Global Regulatory Standardization: A Critical View
Introduction: Regulatory harmonization sounds like a noble goal. But instead of facilitating cooperation among regulators from different jurisdictions, it has morphed into the imposition of one-size-fits-all regulatory standards.
In the wake of the financial crisis, regulators around the world rushed to take action – any action, as long as it allowed them to appear to be responding with alacrity to the greatest financial system upheaval in decades. In 2010, a U.S. congressional majority that was determined not to let a good crisis go to waste passed the Dodd-Frank Wall Street Reform and Consumer Protection Act with almost no minority party support. Dodd-Frank predated Congress’s own investigation into the causes of the financial crisis, as well as that of the Financial Crisis Inquiry Commission.
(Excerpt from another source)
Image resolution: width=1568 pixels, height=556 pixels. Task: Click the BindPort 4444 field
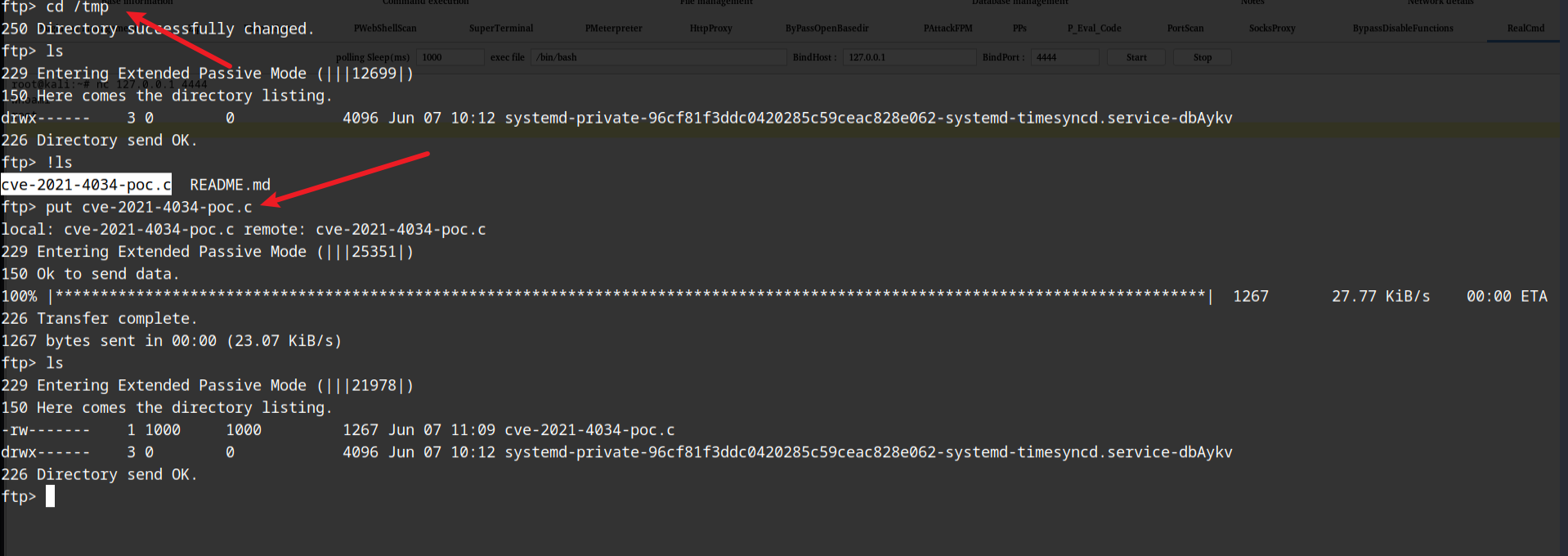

When it became clear that Dodd-Frank would be a partisan, runaway train of legislation, policymakers and special interest groups filled the statute with decades’ worth of pent-up wish-list items – including corporate disclosures related to conflict minerals and resource extraction. Issues central to the crisis – such as government-sponsored enterprises and the government’s role in housing finance – were left virtually untouched. (Note: Instead, Dodd-Frank focused on issues such as proprietary trading, which even former Federal Reserve Chairman Paul Volcker has acknowledged was not central to the financial crisis.) As a result, the act is untethered to the actual causes of the financial crisis. And despite its 2,000-page girth, the act punted even the rudiments of implementation to putatively independent regulatory agencies.
Global Coordination
What Dodd-Frank does on a domestic level, the Group of 20 and its implementing arm, the Financial Stability Board (FSB), are doing on an international basis. Over the last several years, U.S. policymakers have worked closely with the FSB in what amounts to a multilateral effort to regulate the world financial markets. In doing so, they hijacked what used to be referred to as “regulatory harmonization” to meet their own ends.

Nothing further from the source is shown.